Recorded data:
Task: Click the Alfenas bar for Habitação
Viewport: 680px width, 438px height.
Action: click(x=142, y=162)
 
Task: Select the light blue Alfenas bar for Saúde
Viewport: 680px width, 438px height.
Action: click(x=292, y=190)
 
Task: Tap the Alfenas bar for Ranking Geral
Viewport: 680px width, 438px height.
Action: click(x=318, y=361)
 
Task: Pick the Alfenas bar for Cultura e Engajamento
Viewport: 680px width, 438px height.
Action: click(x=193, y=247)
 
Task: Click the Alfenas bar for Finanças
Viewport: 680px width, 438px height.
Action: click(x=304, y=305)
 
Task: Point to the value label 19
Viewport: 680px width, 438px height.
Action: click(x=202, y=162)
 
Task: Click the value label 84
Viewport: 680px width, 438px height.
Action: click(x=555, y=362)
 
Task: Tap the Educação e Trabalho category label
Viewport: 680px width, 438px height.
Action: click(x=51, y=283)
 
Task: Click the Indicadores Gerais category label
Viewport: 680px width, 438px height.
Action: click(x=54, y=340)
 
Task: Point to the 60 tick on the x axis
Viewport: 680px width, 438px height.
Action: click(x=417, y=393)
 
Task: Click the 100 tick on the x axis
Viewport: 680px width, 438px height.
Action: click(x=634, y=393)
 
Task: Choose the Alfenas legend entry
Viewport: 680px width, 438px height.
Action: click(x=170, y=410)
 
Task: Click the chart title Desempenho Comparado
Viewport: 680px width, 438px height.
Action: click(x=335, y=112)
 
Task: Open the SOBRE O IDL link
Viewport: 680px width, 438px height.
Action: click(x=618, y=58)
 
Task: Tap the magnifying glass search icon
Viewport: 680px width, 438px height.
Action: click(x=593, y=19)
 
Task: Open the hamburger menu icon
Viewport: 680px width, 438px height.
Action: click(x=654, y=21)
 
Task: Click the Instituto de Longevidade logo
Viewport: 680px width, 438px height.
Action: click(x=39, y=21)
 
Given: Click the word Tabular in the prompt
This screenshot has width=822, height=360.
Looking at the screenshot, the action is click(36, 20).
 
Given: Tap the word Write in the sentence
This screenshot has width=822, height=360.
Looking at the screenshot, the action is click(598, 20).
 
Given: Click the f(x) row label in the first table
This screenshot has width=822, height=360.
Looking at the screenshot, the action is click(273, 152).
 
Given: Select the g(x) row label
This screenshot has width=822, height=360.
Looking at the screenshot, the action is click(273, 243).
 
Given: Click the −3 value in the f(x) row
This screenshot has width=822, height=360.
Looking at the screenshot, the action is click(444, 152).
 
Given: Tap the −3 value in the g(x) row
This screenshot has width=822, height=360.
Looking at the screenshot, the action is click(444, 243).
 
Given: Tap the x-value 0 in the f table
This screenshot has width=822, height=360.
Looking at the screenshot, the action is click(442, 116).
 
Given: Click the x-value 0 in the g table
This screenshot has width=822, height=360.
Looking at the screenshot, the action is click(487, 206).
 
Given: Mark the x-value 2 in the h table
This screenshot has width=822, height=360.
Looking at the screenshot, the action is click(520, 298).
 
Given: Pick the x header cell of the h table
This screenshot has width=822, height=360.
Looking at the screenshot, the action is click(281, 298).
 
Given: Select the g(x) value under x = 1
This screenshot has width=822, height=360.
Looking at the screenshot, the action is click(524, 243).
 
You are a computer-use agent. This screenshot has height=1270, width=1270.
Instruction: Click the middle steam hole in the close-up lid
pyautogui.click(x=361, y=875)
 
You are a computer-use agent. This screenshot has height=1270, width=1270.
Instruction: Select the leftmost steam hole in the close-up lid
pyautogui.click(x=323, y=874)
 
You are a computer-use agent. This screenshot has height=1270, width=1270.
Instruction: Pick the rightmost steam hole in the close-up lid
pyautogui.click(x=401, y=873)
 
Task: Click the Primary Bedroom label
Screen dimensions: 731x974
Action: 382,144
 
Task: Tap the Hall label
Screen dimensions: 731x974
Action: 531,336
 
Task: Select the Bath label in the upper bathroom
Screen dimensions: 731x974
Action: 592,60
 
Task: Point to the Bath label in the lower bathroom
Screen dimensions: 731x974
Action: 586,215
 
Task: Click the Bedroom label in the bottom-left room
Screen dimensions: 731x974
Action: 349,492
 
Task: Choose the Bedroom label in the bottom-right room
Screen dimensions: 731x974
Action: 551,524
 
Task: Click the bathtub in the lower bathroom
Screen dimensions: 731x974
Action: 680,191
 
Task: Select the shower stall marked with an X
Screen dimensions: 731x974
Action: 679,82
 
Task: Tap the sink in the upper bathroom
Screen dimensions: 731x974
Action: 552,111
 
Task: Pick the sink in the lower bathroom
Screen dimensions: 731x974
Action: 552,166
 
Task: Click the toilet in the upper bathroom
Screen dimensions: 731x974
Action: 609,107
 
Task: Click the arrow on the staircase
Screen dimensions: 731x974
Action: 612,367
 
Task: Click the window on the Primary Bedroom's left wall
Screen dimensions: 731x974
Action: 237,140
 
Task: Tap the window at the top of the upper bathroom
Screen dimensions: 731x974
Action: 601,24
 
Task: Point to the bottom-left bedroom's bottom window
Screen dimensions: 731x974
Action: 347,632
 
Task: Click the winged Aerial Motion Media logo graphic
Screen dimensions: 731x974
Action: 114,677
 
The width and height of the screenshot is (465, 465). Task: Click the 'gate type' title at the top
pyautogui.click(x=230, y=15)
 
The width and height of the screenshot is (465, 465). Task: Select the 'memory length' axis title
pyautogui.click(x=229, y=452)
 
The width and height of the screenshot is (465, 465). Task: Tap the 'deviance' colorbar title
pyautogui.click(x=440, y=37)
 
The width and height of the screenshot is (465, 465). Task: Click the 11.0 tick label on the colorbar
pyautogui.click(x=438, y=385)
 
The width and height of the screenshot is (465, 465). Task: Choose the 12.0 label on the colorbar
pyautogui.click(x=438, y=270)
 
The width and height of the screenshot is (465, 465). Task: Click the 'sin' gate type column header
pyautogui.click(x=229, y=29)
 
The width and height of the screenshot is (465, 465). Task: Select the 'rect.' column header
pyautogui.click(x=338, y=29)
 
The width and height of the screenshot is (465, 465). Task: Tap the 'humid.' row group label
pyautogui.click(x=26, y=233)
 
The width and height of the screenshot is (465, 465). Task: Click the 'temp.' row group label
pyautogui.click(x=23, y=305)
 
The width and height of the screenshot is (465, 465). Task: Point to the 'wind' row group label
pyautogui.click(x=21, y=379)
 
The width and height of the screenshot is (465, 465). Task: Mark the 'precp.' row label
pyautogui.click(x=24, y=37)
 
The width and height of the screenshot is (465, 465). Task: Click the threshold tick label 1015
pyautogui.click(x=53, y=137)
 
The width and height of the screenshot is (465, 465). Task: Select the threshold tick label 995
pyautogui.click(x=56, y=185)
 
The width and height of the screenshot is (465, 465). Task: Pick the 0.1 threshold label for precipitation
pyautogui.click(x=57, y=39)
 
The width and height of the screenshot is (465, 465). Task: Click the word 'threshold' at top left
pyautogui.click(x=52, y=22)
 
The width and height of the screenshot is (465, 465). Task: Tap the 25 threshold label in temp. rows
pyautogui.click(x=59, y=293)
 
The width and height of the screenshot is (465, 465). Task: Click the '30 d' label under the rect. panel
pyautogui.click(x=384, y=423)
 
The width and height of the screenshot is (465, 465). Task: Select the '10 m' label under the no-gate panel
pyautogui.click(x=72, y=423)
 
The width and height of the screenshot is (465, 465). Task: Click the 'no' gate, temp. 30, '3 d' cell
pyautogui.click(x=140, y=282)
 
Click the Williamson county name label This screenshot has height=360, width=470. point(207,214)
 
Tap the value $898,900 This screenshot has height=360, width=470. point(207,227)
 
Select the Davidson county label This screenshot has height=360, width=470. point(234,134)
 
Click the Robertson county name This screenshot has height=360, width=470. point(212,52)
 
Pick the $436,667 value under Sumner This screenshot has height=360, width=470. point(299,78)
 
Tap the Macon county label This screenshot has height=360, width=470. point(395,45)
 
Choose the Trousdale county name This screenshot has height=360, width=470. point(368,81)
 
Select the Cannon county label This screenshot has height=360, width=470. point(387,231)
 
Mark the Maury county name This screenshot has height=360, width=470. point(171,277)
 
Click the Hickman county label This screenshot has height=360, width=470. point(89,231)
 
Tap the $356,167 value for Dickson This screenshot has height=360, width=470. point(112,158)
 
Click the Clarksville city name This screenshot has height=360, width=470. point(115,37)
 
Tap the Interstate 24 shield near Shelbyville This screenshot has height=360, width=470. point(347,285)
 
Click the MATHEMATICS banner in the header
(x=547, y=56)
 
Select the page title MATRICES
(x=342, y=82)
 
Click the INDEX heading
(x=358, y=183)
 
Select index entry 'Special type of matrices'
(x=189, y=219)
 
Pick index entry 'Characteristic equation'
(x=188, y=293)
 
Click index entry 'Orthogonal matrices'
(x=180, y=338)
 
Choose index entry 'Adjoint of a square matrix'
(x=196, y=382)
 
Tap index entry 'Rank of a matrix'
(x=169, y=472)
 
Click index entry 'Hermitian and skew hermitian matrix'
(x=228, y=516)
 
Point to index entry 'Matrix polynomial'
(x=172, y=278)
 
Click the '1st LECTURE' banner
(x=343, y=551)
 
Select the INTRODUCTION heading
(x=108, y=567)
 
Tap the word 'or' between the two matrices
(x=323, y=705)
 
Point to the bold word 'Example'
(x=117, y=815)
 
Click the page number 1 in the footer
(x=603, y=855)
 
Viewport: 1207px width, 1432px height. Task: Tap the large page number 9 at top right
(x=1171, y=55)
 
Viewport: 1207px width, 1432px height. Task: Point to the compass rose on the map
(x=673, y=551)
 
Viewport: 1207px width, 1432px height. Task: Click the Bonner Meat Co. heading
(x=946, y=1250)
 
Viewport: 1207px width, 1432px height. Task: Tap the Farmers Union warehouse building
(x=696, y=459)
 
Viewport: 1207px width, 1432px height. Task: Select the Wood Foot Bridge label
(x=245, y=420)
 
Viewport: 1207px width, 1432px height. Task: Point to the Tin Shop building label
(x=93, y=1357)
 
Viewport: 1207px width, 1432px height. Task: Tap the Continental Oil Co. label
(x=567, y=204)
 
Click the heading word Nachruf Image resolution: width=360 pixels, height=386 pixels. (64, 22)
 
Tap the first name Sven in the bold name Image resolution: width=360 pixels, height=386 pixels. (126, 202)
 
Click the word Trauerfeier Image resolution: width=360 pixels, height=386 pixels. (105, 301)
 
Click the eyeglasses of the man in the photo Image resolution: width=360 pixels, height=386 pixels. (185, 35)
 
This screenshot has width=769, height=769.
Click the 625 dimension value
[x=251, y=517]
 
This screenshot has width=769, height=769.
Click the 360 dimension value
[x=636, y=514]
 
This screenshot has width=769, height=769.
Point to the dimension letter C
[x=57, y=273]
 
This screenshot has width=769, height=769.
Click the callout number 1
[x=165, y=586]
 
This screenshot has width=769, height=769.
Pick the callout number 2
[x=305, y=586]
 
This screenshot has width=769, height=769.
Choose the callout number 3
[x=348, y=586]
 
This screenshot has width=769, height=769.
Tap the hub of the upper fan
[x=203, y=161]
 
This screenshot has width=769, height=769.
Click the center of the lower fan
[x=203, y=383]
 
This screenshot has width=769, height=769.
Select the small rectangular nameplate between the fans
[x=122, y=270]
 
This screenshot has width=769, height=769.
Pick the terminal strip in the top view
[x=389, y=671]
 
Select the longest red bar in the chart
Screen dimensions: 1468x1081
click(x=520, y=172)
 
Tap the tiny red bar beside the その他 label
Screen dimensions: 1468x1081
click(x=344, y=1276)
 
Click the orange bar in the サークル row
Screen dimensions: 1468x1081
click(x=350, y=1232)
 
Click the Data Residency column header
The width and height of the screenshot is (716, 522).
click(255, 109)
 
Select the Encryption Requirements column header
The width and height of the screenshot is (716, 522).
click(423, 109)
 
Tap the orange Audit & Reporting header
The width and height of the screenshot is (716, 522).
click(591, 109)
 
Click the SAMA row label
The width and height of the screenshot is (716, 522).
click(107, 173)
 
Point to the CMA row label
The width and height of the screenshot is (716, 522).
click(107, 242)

### Objective:
Copy the part of the rows that opens with the line containing "Task: Point to the Bath" and closes with the line containing "Action: 237,140", swapping "sink" for "basin" and leaving everything else as it is.

### Answer to this problem:
Task: Point to the Bath label in the lower bathroom
Screen dimensions: 731x974
Action: 586,215
 
Task: Click the Bedroom label in the bottom-left room
Screen dimensions: 731x974
Action: 349,492
 
Task: Choose the Bedroom label in the bottom-right room
Screen dimensions: 731x974
Action: 551,524
 
Task: Click the bathtub in the lower bathroom
Screen dimensions: 731x974
Action: 680,191
 
Task: Select the shower stall marked with an X
Screen dimensions: 731x974
Action: 679,82
 
Task: Tap the basin in the upper bathroom
Screen dimensions: 731x974
Action: 552,111
 
Task: Pick the basin in the lower bathroom
Screen dimensions: 731x974
Action: 552,166
 
Task: Click the toilet in the upper bathroom
Screen dimensions: 731x974
Action: 609,107
 
Task: Click the arrow on the staircase
Screen dimensions: 731x974
Action: 612,367
 
Task: Click the window on the Primary Bedroom's left wall
Screen dimensions: 731x974
Action: 237,140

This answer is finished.